▶ [WHAT IS BEING ASKED]:
The required result is the exact run of lines beginning at the one containing "The height and width of the screenshot is (702, 597)." and ending at the last line of the entries.
Segment Start: MATERIAL FOR THE TASK
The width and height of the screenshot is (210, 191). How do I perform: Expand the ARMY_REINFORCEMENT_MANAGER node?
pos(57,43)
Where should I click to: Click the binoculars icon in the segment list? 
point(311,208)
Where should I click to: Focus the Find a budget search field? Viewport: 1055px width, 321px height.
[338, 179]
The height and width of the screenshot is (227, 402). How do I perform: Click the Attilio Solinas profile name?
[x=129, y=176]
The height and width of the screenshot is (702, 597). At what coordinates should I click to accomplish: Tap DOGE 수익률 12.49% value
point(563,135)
Segment End: MATERIAL FOR THE TASK
▶ [EXERCISE SOLUTION]:
The height and width of the screenshot is (702, 597). At what coordinates should I click to accomplish: Tap DOGE 수익률 12.49% value
point(563,135)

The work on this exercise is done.